On 01/04/2013 12:07 PM, David Bernier wrote: > On 01/04/2013 10:46 AM, JT wrote: >> On 4 Jan, 15:46, JT<jonas.thornv...@gmail.com> wrote: >>> I remember doing this in a tentamen during my education in information >>> theory beleiving what i did was binary sort but my teacher informed me >>> it wasn't so what is it. [...]
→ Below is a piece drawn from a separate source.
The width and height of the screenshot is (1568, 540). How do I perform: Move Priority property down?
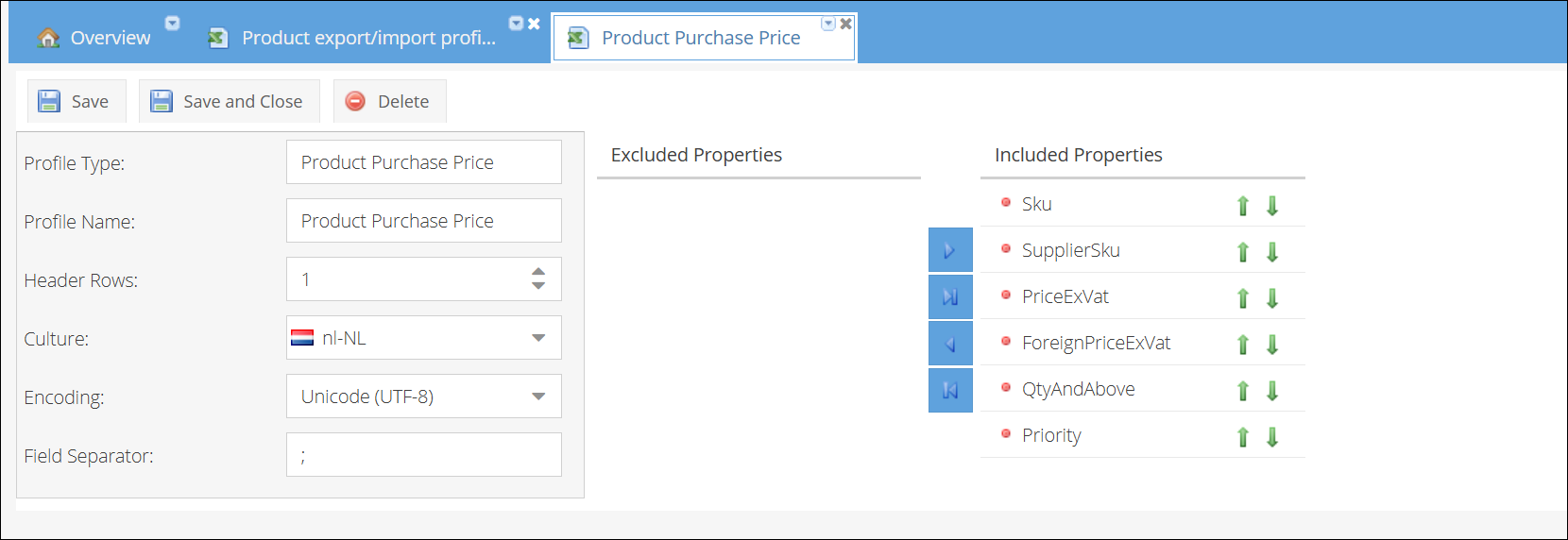(x=1272, y=437)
>> heap, what is the difference betwee a heap and a tree?). >> >> So what you think about the mix using this kind of sort for counting >> in values, and then quicksort to sort the none null tree nodes by >> sizes. > > Oops.. below is about factoring. The best algorithms > have been getting better since Maurice Kraitchik's [1920s] > improvement on Fermat's method of expressing a number > as a difference of squares, n = a^2 - b^2, so > n = (a-b) (a+b). > > > There's a very good article called "A Tale of Two Sieves" > by Carl Pomerance: Notices of the AMS, vol. 43, no. 12, > December 1996: > < http://www.ams.org/notices/199612/index.html > > > The 9th Fermat number F_9 = 2^(512)+1 had been factored > around 1990 by the Lenstras et al using the Number Field > sieve (which had supplanted the quadratic sieve). > > The Quadratic sieve is easier to understand than the > Number Field Sieve, which I don't understand. > > F_10 and F_11 were fully factored then, using the elliptic > curve method (which can find smallish prime factors). > > F_12 was listed as not completely factored, with > F_12 being a product of 5 distinct odd primes and > the 1187-digit composite: > > C_1187 = > 22964766349327374158394934836882729742175302138572\ [...]
> 66912966168394403107609922082657201649660373439896\ > 3042158832323677881589363722322001921. > > At 3942 bits for C_1187 above, what's the > probability density function of expected time > till C_1187 is fully factored?
For the Fermat number F_12 = 2^(2^12) + 1 or 2^4096 +1 , another prime factor was found around 2010. So, this new prime factor would be a divisor of C_1187, a 1187-digit number. F_12 is listed as known to be "not completely factored".